Text section:
§ §

It has been about one year since we started this group, and we want to thank everyone who has contributed their time, suggestions, or even just interest and attention. In the next few emails we will report on some of the recent events. The first report is on the Town Hall that was held at the AGU Fall Meeting. If this summary sparks any ideas or comments you’d like to share, contact us!
Town Hall summary
On December 7, 2012, we convened a town hall meeting on “Surface Process Experiments – A Community Discussion” to solicit from the AGU Earth and Planetary Surface Process (EPSP) focus group community opinions, challenges, and future directions on managing Earth-surface experimental data sets. The meeting included six panelists with perspectives from collaborative community initiatives, funding agencies, and journal publishers. Approximately 70 people attended the meeting, which was funded by NCED (A full report and transcript of the meeting is available at: http://tinyurl.com/sedex-townhall2012).
Panelists and audience members expressed universal concern for the current lack of infrastructure and support for data management and sharing for our particular data types. Participants expressed challenges falling into three primary categories:
(1) Data structure and description: Metadata describing data provenance, structure, and uncertainty are as important if not more important than raw data itself. Templates and guidelines would help, though the diversity of experimental types and institutional directives likely preclude a universal standard.

§ §

Exercise materials:
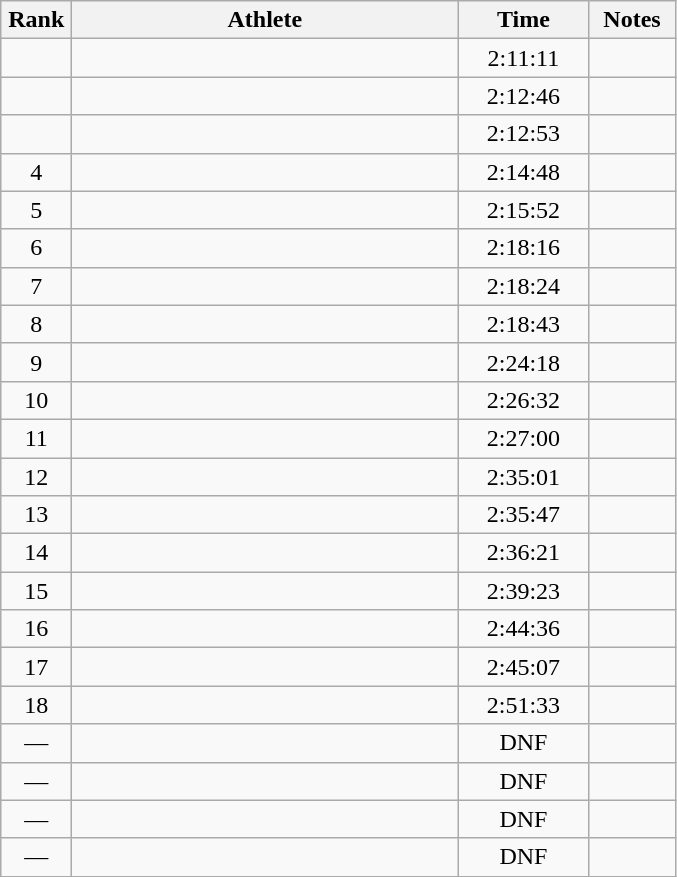
2:26:32 (524, 400)
11 (36, 438)
2:18:16 (524, 248)
2:18:24 (524, 286)
10 (36, 400)
14 (36, 553)
2:14:48 (524, 172)
5 (36, 210)
2:11:11 (524, 58)
8 (36, 324)
16 (36, 629)
4 (36, 172)
2:51:33 (524, 705)
2:18:43 (524, 324)
2:36:21 (524, 553)
2:35:47 (524, 515)
Time (524, 20)
13 (36, 515)
2:27:00 (524, 438)
12 (36, 477)
7 (36, 286)
Notes (632, 20)
2:44:36 (524, 629)
18 (36, 705)
Rank (36, 20)
2:45:07 (524, 667)
9 (36, 362)
Athlete (265, 20)
2:12:53 (524, 134)
15 (36, 591)
2:15:52 (524, 210)
2:39:23 (524, 591)
17 (36, 667)
2:24:18 (524, 362)
6 (36, 248)
2:35:01 (524, 477)
2:12:46 (524, 96)
Identify which cell holds the provided text, then report its [X, Y] central coordinate. 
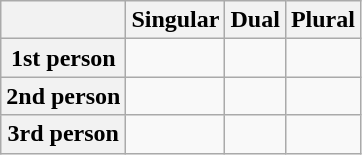
Singular [176, 20]
Dual [255, 20]
2nd person [64, 96]
Plural [322, 20]
3rd person [64, 134]
1st person [64, 58]
Detect which cell encompasses the target text, then output its (x, y) center coordinate. 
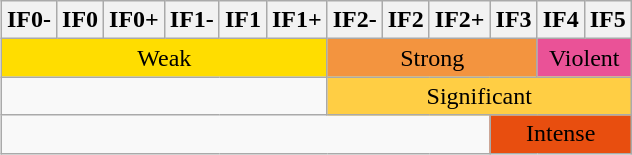
IF0 (80, 20)
IF0+ (134, 20)
IF1 (242, 20)
Violent (584, 58)
IF3 (514, 20)
IF4 (560, 20)
IF1+ (296, 20)
IF2 (406, 20)
Intense (560, 134)
Strong (432, 58)
IF1- (192, 20)
IF0- (28, 20)
Weak (164, 58)
IF2+ (460, 20)
Significant (479, 96)
IF2- (354, 20)
IF5 (608, 20)
Output the (X, Y) coordinate of the center of the cell containing the given text.  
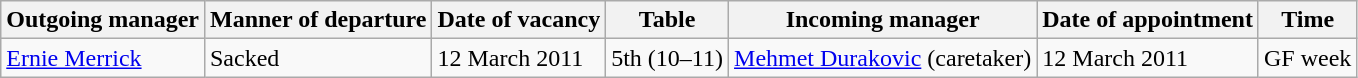
Incoming manager (883, 20)
Date of vacancy (519, 20)
5th (10–11) (668, 58)
Date of appointment (1148, 20)
Table (668, 20)
Ernie Merrick (103, 58)
Outgoing manager (103, 20)
GF week (1307, 58)
Mehmet Durakovic (caretaker) (883, 58)
Sacked (318, 58)
Manner of departure (318, 20)
Time (1307, 20)
From the cell containing the given text, extract its center point as [X, Y] coordinate. 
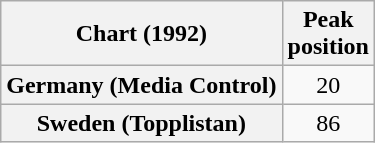
Sweden (Topplistan) [142, 123]
Germany (Media Control) [142, 85]
86 [328, 123]
Chart (1992) [142, 34]
Peakposition [328, 34]
20 [328, 85]
Provide the (X, Y) coordinate of the cell's center where the given text is located.  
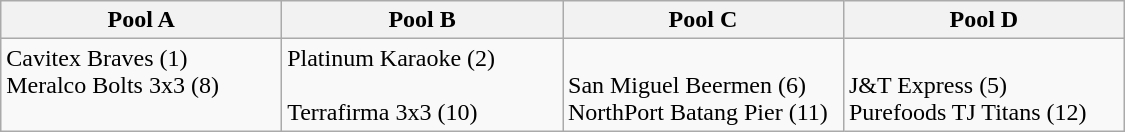
Cavitex Braves (1) Meralco Bolts 3x3 (8) (142, 85)
Platinum Karaoke (2) Terrafirma 3x3 (10) (422, 85)
J&T Express (5) Purefoods TJ Titans (12) (984, 85)
Pool A (142, 20)
San Miguel Beermen (6) NorthPort Batang Pier (11) (702, 85)
Pool B (422, 20)
Pool D (984, 20)
Pool C (702, 20)
Capture the cell that displays the provided text and extract its [X, Y] central coordinate. 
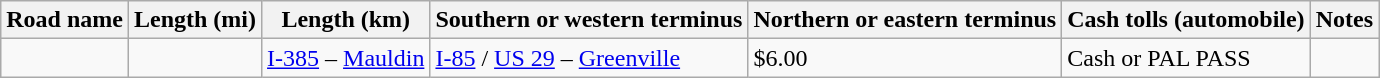
Northern or eastern terminus [905, 20]
Notes [1344, 20]
I-385 – Mauldin [346, 58]
Southern or western terminus [589, 20]
$6.00 [905, 58]
Cash tolls (automobile) [1186, 20]
I-85 / US 29 – Greenville [589, 58]
Cash or PAL PASS [1186, 58]
Length (mi) [194, 20]
Length (km) [346, 20]
Road name [65, 20]
For the text-containing cell, return its midpoint in [X, Y] coordinate format. 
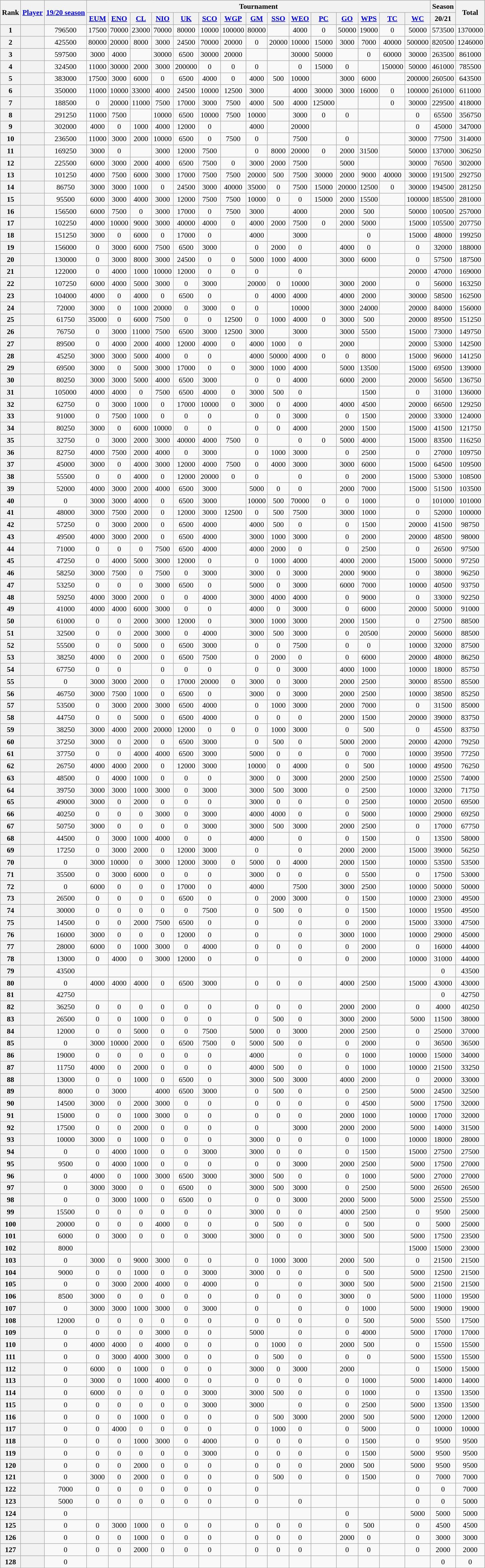
76500 [443, 163]
306250 [470, 151]
63 [11, 778]
115 [11, 1405]
69 [11, 851]
383000 [66, 79]
95500 [66, 199]
74000 [470, 778]
80 [11, 983]
Season [443, 6]
56500 [443, 380]
EUM [97, 19]
260500 [443, 79]
58250 [66, 573]
62 [11, 766]
163250 [470, 284]
86750 [66, 188]
38500 [443, 694]
91 [11, 1116]
108500 [470, 477]
41000 [66, 609]
104 [11, 1273]
9 [11, 127]
65500 [443, 115]
45 [11, 561]
TC [393, 19]
92250 [470, 597]
130000 [66, 260]
116 [11, 1417]
76 [11, 935]
39750 [66, 790]
156500 [66, 212]
UK [186, 19]
44500 [66, 838]
4 [11, 67]
149750 [470, 332]
20/21 [443, 19]
38 [11, 477]
14 [11, 188]
93750 [470, 585]
263500 [443, 55]
85250 [470, 694]
81 [11, 995]
16 [11, 212]
71 [11, 875]
56 [11, 694]
71750 [470, 790]
500000 [418, 43]
47 [11, 585]
199250 [470, 236]
19 [11, 248]
194500 [443, 188]
25 [11, 320]
52 [11, 645]
117 [11, 1429]
101250 [66, 175]
188000 [470, 248]
5 [11, 79]
61 [11, 754]
6 [11, 91]
97 [11, 1188]
112 [11, 1369]
121750 [470, 428]
50750 [66, 826]
11500 [443, 1019]
261000 [443, 91]
17250 [66, 851]
139000 [470, 368]
11 [11, 151]
141250 [470, 356]
90 [11, 1104]
Rank [11, 12]
59250 [66, 597]
61750 [66, 320]
103 [11, 1260]
100500 [443, 212]
347000 [470, 127]
60 [11, 742]
104000 [66, 296]
19/20 season [66, 12]
34 [11, 428]
79 [11, 971]
WGP [233, 19]
118 [11, 1441]
85750 [470, 670]
105 [11, 1284]
53 [11, 658]
84 [11, 1031]
GM [257, 19]
36 [11, 453]
68 [11, 838]
136750 [470, 380]
26 [11, 332]
129250 [470, 404]
77250 [470, 754]
1 [11, 30]
291250 [66, 115]
55 [11, 682]
26750 [66, 766]
82750 [66, 453]
92 [11, 1128]
47250 [66, 561]
281000 [470, 199]
17 [11, 223]
101 [11, 1236]
120 [11, 1465]
41 [11, 513]
27 [11, 344]
WEO [300, 19]
35500 [66, 875]
Total [470, 12]
51500 [443, 489]
1246000 [470, 43]
83500 [443, 441]
49 [11, 609]
23 [11, 296]
96 [11, 1176]
73 [11, 899]
169250 [66, 151]
GO [347, 19]
96000 [443, 356]
796500 [66, 30]
113 [11, 1381]
99 [11, 1212]
103500 [470, 489]
3 [11, 55]
1370000 [470, 30]
57500 [443, 260]
24000 [369, 308]
65 [11, 802]
87500 [470, 645]
116250 [470, 441]
88 [11, 1080]
105500 [443, 223]
43 [11, 537]
11750 [66, 1067]
86 [11, 1056]
23500 [470, 1236]
105000 [66, 392]
126 [11, 1538]
7 [11, 103]
61000 [66, 621]
56250 [470, 851]
820500 [443, 43]
207750 [470, 223]
83 [11, 1019]
95 [11, 1164]
36250 [66, 1007]
Tournament [259, 6]
64 [11, 790]
114 [11, 1393]
107 [11, 1309]
37750 [66, 754]
861000 [470, 55]
70 [11, 863]
597500 [66, 55]
102 [11, 1249]
10 [11, 139]
34000 [470, 1056]
107250 [66, 284]
20 [11, 260]
37 [11, 465]
59 [11, 730]
102250 [66, 223]
8500 [66, 1297]
98750 [470, 525]
31 [11, 392]
94 [11, 1152]
124000 [470, 416]
573500 [443, 30]
87 [11, 1067]
79250 [470, 742]
119 [11, 1453]
97500 [470, 549]
136000 [470, 392]
66500 [443, 404]
98 [11, 1200]
73000 [443, 332]
169000 [470, 272]
121 [11, 1477]
42 [11, 525]
58500 [443, 296]
47000 [443, 272]
111 [11, 1357]
229500 [443, 103]
46750 [66, 694]
48 [11, 597]
86250 [470, 658]
76750 [66, 332]
30 [11, 380]
187500 [470, 260]
28 [11, 356]
77500 [443, 139]
ENO [119, 19]
109500 [470, 465]
191500 [443, 175]
257000 [470, 212]
53250 [66, 585]
100 [11, 1224]
125 [11, 1526]
643500 [470, 79]
37250 [66, 742]
57 [11, 706]
39500 [443, 754]
123 [11, 1502]
33 [11, 416]
WPS [369, 19]
97250 [470, 561]
76250 [470, 766]
29 [11, 368]
84000 [443, 308]
8 [11, 115]
82 [11, 1007]
15 [11, 199]
58000 [470, 838]
50 [11, 621]
40 [11, 501]
128 [11, 1562]
356750 [470, 115]
49000 [66, 802]
54 [11, 670]
324500 [66, 67]
78 [11, 959]
42000 [443, 742]
33250 [470, 1067]
236500 [66, 139]
418000 [470, 103]
122 [11, 1490]
109750 [470, 453]
21 [11, 272]
108 [11, 1321]
122000 [66, 272]
45250 [66, 356]
Player [32, 12]
18 [11, 236]
12 [11, 163]
NIO [162, 19]
40500 [443, 585]
46 [11, 573]
35 [11, 441]
22 [11, 284]
225500 [66, 163]
188500 [66, 103]
58 [11, 718]
72000 [66, 308]
74 [11, 911]
292750 [470, 175]
425500 [66, 43]
SCO [210, 19]
62750 [66, 404]
281250 [470, 188]
150000 [393, 67]
106 [11, 1297]
CL [141, 19]
611000 [470, 91]
85000 [470, 706]
PC [324, 19]
64500 [443, 465]
75 [11, 923]
60000 [393, 55]
85 [11, 1043]
350000 [66, 91]
2 [11, 43]
127 [11, 1550]
72 [11, 887]
32 [11, 404]
44 [11, 549]
SSO [278, 19]
137000 [443, 151]
109 [11, 1333]
110 [11, 1345]
39 [11, 489]
37000 [470, 1031]
785500 [470, 67]
13 [11, 175]
96250 [470, 573]
45500 [443, 730]
51 [11, 634]
124 [11, 1514]
185500 [443, 199]
67 [11, 826]
142500 [470, 344]
314000 [470, 139]
461000 [443, 67]
57250 [66, 525]
66 [11, 814]
89 [11, 1092]
77 [11, 947]
44750 [66, 718]
125000 [324, 103]
162500 [470, 296]
71000 [66, 549]
98000 [470, 537]
32750 [66, 441]
WC [418, 19]
47500 [470, 923]
24 [11, 308]
69250 [470, 814]
93 [11, 1140]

§ §

Goal 1: Return the listing lines unchanged, starting with the line containing "Cavitex Braves (1)" and going on through the line containing "For the text-containing". Leave the pictures out.
Goal 2: Supply the next part of the town hall summary on surface process experiment data.
The text and the listing come from separate sources.

Exercise answer 1:
Cavitex Braves (1) Meralco Bolts 3x3 (8) (142, 85)
Platinum Karaoke (2) Terrafirma 3x3 (10) (422, 85)
J&T Express (5) Purefoods TJ Titans (12) (984, 85)
Pool A (142, 20)
San Miguel Beermen (6) NorthPort Batang Pier (11) (702, 85)
Pool B (422, 20)
Pool D (984, 20)
Pool C (702, 20)
Capture the cell that displays the provided text and extract its [X, Y] central coordinate. 
Northern or eastern terminus [905, 20]
Notes [1344, 20]
I-385 – Mauldin [346, 58]
Southern or western terminus [589, 20]
$6.00 [905, 58]
Cash tolls (automobile) [1186, 20]
I-85 / US 29 – Greenville [589, 58]
Cash or PAL PASS [1186, 58]
Length (mi) [194, 20]
Length (km) [346, 20]
Road name [65, 20]
For the text-containing cell, return its midpoint in [X, Y] coordinate format. 

Exercise answer 2:
(2) Long-term archiving: Preserving data in usable and accessible formats over time spans far exceeding typical funding and project cycles (>10 years) is a challenging and expensive prospect but extremely important for our community.
(3) Publication and recognition: Scientists will only invest their time in data management if they feel their efforts are recognized, and publication of citable “data papers” appears a natural answer to this question. AGU journals support publication of data papers, but fundamental questions about data paper structure, scope, and attribution must be overcome to attract more than a token number of such submissions.
Participants identified limited human, computing, and financial resources as major barriers to proper data management, especially in smaller universities and facilities. Furthermore, data and experiments come in many different forms (and degrees of processing), and it is hard to imagine a generalized way to describe these. Rather than starting from scratch, many participants suggested that we learn from and build on existing resources, such as the NCED data repository and the Consortium of Universities for the Advancement of Hydrologic Science, Inc. (CUAHSI) Hydrologic Information System (HIS). The best approach to managing data will likely combine top-down directives and support (for example, NSF could potentially provide support for long term data archiving and centralized databases) with bottom-up engagement by Earth-surface scientists to define database structures, templates, and guidelines.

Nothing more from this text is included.